◆ **Saved data entries**:
********************

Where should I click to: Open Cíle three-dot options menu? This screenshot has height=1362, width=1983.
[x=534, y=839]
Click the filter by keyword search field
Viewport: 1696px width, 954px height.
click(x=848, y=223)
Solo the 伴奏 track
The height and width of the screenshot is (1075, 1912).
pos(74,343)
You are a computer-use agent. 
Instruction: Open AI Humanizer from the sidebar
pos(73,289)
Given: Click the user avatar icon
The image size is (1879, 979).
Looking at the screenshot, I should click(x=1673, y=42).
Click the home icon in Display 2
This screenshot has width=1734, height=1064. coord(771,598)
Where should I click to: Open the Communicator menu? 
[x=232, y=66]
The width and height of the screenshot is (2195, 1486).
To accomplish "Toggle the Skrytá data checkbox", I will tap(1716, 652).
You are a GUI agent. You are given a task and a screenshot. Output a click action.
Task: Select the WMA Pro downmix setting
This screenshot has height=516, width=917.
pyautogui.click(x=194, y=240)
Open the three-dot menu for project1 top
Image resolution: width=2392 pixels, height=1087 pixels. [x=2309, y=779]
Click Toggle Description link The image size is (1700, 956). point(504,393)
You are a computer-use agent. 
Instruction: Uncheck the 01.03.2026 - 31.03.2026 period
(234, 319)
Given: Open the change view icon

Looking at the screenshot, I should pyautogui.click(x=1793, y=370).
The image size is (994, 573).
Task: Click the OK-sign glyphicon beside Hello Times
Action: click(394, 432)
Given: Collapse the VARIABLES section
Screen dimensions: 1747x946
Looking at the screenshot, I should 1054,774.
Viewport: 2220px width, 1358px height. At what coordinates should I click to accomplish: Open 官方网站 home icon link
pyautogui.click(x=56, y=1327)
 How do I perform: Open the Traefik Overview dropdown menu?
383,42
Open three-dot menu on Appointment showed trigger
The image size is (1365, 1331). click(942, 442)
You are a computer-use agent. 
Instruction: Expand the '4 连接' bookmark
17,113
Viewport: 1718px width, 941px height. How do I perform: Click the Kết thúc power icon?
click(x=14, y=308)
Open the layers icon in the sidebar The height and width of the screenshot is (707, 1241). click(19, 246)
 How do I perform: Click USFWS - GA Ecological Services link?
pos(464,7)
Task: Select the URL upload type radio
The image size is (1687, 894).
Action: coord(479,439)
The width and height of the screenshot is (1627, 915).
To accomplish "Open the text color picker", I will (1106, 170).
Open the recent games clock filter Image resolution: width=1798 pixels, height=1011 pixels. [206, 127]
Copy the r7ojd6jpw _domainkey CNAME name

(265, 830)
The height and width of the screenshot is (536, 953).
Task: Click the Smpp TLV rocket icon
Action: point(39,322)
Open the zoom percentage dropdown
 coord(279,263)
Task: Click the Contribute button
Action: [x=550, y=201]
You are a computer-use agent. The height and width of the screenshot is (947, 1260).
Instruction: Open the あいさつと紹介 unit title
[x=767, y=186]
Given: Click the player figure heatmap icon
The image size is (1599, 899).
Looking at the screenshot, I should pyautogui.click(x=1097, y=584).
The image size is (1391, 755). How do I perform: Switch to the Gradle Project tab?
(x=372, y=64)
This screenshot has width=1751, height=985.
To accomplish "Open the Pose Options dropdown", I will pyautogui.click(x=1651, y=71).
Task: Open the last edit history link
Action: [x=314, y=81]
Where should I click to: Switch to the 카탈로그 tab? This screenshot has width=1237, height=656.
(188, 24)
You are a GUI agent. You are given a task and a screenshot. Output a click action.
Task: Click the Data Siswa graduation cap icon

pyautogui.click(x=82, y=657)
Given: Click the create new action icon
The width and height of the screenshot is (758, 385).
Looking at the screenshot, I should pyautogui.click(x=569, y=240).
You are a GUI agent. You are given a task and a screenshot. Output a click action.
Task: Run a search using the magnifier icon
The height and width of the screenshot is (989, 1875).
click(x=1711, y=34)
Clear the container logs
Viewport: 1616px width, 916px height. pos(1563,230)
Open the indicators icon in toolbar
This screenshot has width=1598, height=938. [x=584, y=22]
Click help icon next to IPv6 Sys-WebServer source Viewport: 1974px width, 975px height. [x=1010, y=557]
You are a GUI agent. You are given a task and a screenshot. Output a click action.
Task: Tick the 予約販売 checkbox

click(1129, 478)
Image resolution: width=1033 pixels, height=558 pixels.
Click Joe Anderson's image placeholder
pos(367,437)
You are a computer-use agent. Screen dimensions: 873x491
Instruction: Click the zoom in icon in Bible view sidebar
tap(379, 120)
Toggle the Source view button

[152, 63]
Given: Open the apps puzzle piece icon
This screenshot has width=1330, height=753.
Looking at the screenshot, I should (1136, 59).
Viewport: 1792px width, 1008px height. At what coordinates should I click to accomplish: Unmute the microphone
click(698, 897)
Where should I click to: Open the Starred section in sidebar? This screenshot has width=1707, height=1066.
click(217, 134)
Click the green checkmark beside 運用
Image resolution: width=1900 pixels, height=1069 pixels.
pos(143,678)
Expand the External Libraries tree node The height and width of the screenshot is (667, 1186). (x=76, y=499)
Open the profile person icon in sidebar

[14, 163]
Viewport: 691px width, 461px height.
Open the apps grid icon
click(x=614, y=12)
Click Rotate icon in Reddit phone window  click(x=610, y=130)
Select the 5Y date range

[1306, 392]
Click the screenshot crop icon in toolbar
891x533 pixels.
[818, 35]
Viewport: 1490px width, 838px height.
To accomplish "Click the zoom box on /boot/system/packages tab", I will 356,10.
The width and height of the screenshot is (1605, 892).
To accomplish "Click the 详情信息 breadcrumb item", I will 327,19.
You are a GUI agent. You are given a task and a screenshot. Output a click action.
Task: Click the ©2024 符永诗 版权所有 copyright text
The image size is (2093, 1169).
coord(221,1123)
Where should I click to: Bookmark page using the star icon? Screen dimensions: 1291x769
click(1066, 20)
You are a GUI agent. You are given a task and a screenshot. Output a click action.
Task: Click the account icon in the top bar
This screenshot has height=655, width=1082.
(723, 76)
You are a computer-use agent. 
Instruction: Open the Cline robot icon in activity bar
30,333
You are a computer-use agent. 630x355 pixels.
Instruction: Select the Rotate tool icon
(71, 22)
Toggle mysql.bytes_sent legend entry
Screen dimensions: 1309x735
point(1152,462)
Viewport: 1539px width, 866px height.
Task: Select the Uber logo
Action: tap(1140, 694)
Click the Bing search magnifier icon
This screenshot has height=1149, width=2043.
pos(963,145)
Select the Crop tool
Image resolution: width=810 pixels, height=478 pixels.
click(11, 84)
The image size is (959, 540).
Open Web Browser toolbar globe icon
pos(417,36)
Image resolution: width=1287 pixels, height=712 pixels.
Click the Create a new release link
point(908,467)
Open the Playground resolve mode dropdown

********************

◆ **What is expected**: What you give back should be exactly the lines of the entries above from the one containing "Image resolution: width=1287" to the end, and nothing more.

◆ **Response**:
Image resolution: width=1287 pixels, height=712 pixels.
Click the Create a new release link
point(908,467)
Open the Playground resolve mode dropdown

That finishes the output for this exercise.